For anython other than VCF, you'll have to use e.g. : columns=[8]
OK, so the value is not selected according to the name field? Particularly in the GTF different lines may have different values at a certain column, depending on the element which is represented on the line in question.
yeah, I've thought about that, but haven't had many people (AFAICT) using/wanting GTF so I haven't done it.
as it is now, you could get the full space-delimited field as an annotation and then grab part of it in a [postannotation]
block.
I'll think about how to improve this, if you could explain your use-case more, it might motivate the dev.
Well in my case I just tought of annotating the variant in the .vcf with the EXON_ID(s) and CCDS_ID(s) from ensembl. So only values from the exon-element lines should be taken into consideration.
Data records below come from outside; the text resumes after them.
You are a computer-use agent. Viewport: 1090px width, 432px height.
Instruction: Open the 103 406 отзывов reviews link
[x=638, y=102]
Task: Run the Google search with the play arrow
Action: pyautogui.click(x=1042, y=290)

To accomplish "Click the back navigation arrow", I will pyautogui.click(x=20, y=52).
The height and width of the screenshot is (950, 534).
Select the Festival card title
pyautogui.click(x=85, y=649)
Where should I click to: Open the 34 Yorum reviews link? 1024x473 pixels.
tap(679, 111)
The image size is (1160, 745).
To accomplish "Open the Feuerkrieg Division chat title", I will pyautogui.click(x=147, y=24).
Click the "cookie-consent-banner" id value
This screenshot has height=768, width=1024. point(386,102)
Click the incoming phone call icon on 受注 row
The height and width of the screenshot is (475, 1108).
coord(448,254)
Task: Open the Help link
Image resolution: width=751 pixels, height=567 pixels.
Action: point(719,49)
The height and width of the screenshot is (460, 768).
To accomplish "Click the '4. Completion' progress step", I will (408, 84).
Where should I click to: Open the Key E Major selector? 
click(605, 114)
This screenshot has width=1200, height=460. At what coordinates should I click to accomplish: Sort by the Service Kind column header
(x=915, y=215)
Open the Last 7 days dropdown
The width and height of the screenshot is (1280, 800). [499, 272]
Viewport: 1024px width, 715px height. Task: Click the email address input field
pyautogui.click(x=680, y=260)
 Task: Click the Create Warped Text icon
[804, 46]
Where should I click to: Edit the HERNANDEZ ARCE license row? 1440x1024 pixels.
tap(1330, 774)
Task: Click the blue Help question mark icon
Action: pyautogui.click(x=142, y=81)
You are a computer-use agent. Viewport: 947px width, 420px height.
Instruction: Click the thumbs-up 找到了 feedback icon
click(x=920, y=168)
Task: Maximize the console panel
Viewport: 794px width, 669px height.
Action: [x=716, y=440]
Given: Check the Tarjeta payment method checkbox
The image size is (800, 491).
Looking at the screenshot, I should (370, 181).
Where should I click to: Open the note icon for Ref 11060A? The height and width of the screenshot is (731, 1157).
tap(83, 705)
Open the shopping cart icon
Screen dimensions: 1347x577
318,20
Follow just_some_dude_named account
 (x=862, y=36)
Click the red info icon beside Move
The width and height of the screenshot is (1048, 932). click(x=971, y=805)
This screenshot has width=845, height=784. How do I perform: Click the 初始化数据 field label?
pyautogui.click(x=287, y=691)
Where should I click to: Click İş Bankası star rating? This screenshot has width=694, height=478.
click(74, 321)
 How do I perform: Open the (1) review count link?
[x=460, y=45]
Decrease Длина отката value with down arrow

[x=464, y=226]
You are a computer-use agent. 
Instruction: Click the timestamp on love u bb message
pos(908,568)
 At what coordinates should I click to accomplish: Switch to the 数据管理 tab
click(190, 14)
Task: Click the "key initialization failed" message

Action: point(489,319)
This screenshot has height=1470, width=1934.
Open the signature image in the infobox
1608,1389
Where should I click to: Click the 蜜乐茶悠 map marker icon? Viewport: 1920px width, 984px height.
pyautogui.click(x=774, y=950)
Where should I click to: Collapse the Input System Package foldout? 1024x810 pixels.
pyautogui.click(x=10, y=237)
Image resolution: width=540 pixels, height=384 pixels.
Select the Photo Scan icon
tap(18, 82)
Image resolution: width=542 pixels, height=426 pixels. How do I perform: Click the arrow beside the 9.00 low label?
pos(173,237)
I was looking through the code and trying to figure out what module is missing for supporting true GTF
compatibility. Since I am not familiar with the language, I get a bit confused, but let me ask: Would an interface in the irelate
repository be enough implementing functions like setSource
and BamToRelatable
or is there more to it? What I did not find out which irelate
is being used for the GTF right now.
Cheers
Here is where generic intervals are parsed using chrom,start,end fields gleaned from the tabix index. https://github.com/brentp/bix/blob/master/bix.go#L172
This would be a moderately involved change, but you are welcome to give it a go and ask questions. Or you could wait and I'll try to dig in by next week.
Hi
Honestly, I feel a bit lost with the go-language and I am not sure I'd get it even working. I'll see if you find a solution - I reckon the parsing of the gtf
-format is rather easy (compared with vcf
): http://mblab.wustl.edu/GTF22.html
It is particularly helpful as many tools output their results gtf - from the top of my head, e.g. StringTie. With a StringTie GTF I would be able to easily annotate a mutation with the expression (or expressed transcripts).
Cheers